:: Provided passage ::
****************
The Criminal Law Code 1899 (Qld), which governs criminal acts in Queensland, provides for many different acts that constitute crimes in regard to underage sexual activity with an adult. Taking the example of the US Letourneau case, the female defendant if in Australia would likely be facing charges of indecent treatment of a child under 16 and rape.
Additionally, the offences of carnal knowledge with a child under 16 and sexual assault may be brought in the alternative. For the purposes of examining how Queensland legislation would deal with Letourneau, it will only be necessary to examine the first three charges.
Any person who unlawfully and indecently deals with a child under the age of 16 is guilty of an indictable offence. If, however, the child is of or above the age of 12 years, the offender is guilty of a crime, and consequently liable to 14 years imprisonment. A person will be liable for this crime if they permit themselves to be indecently dealt with by a child under 16 years, and, procures a child under the age of 16 years to commit an indecent act.
****************
:: Raw data ::
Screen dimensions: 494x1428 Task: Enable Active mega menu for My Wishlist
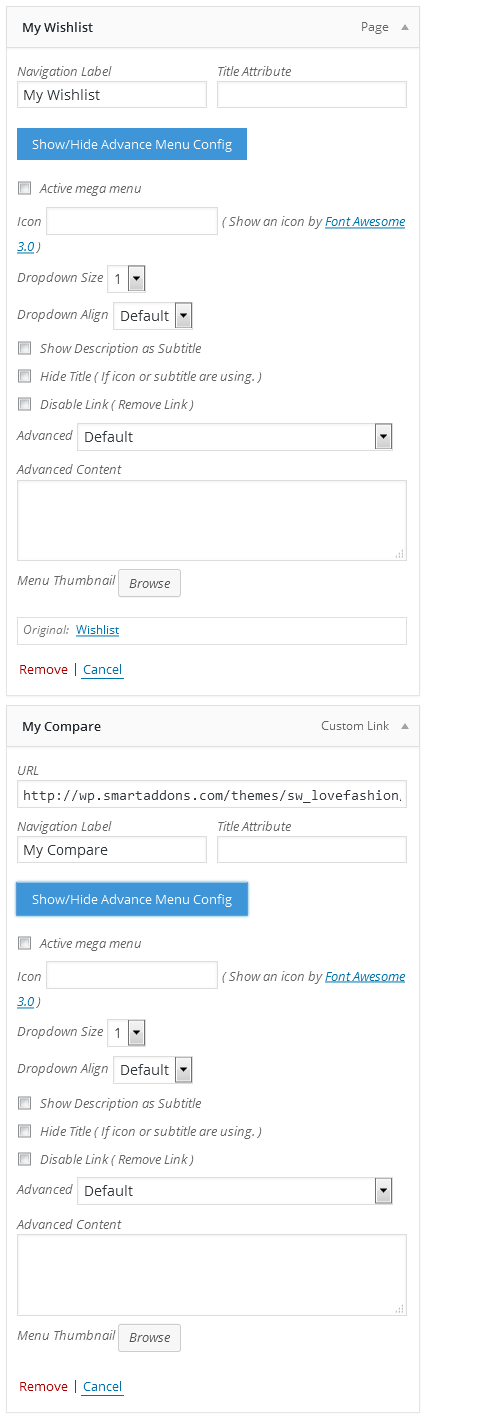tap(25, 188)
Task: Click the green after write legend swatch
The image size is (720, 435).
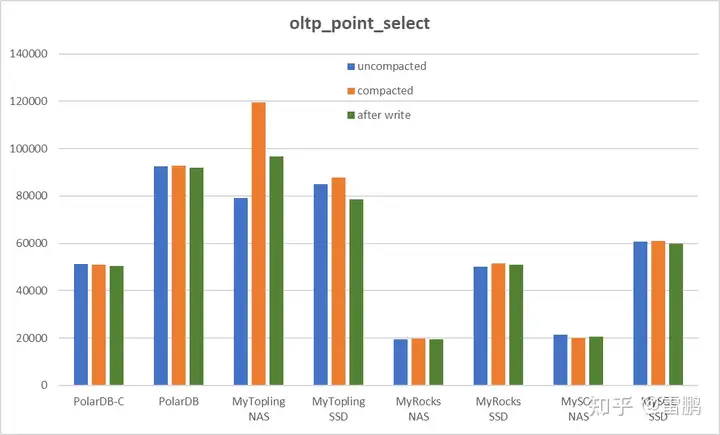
****************
:: Written task ::
According to the passage on Queensland criminal law, what term of imprisonment is an offender liable to when the child indecently dealt with is of or above the age of 12?

:: Completed exercise ::
14 years imprisonment.